__Task goal__. Check every line of the data below for the word "price" and say how many have it, without further comment.

__Extracted information__.
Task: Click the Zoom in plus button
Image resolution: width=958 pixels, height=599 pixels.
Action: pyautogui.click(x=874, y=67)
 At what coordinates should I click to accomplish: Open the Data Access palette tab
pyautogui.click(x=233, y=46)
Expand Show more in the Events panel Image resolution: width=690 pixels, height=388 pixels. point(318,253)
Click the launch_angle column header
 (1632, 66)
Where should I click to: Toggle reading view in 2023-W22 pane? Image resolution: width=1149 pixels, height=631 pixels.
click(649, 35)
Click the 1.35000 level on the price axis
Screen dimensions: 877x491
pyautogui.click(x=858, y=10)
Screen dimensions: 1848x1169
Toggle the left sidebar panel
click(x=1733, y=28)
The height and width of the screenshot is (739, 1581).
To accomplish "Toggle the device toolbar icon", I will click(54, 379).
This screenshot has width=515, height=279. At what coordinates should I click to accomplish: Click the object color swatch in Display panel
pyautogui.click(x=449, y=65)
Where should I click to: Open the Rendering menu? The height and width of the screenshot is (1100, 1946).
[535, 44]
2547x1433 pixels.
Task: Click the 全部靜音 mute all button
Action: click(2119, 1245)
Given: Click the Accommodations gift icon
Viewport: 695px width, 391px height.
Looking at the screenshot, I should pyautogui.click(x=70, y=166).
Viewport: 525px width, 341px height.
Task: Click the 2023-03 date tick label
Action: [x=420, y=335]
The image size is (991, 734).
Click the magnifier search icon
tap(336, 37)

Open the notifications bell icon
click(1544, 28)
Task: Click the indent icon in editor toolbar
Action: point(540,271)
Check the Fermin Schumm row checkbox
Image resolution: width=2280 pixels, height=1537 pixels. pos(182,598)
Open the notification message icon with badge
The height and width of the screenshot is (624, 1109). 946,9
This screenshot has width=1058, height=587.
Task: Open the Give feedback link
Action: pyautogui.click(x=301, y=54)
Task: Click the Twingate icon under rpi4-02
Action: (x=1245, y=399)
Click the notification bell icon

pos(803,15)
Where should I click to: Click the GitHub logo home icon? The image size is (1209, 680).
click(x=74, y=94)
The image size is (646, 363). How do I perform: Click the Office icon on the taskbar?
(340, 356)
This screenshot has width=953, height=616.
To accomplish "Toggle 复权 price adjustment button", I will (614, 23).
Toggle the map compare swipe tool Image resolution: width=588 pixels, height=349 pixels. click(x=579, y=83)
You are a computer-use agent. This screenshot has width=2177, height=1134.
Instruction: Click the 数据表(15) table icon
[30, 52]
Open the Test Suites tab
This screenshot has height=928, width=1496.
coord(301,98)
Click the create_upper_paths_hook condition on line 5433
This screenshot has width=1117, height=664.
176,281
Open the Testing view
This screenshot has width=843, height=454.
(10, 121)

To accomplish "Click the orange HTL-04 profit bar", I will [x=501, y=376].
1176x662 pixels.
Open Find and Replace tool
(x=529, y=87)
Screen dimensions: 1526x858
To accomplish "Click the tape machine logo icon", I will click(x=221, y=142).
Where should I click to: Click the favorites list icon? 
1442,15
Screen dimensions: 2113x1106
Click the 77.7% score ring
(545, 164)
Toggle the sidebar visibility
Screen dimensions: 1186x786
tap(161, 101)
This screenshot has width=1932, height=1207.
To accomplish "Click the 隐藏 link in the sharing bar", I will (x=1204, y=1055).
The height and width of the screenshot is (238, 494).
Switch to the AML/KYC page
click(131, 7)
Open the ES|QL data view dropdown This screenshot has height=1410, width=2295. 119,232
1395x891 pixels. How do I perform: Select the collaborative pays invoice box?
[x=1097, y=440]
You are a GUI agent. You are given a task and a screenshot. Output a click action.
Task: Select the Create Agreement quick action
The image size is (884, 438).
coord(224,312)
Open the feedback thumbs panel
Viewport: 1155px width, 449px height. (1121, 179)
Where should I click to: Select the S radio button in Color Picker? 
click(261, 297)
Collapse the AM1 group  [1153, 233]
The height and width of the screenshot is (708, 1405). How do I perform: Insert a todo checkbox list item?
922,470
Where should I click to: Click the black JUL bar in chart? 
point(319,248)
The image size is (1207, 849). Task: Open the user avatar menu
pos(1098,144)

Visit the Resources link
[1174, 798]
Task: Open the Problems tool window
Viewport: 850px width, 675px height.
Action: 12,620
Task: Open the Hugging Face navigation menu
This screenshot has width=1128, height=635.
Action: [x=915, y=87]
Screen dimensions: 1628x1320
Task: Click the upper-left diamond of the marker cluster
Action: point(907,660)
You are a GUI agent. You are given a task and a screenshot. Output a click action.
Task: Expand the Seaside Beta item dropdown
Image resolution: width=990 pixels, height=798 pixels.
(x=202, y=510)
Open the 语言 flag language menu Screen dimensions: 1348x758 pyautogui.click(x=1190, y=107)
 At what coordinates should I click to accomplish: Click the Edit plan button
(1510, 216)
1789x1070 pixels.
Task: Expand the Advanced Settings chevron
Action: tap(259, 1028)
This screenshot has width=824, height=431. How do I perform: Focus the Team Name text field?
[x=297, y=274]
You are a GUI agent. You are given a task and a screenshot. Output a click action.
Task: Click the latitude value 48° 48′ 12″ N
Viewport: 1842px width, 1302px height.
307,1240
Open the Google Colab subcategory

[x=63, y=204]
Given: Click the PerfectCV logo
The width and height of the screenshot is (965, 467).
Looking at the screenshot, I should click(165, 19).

__Solution to this problem__. 2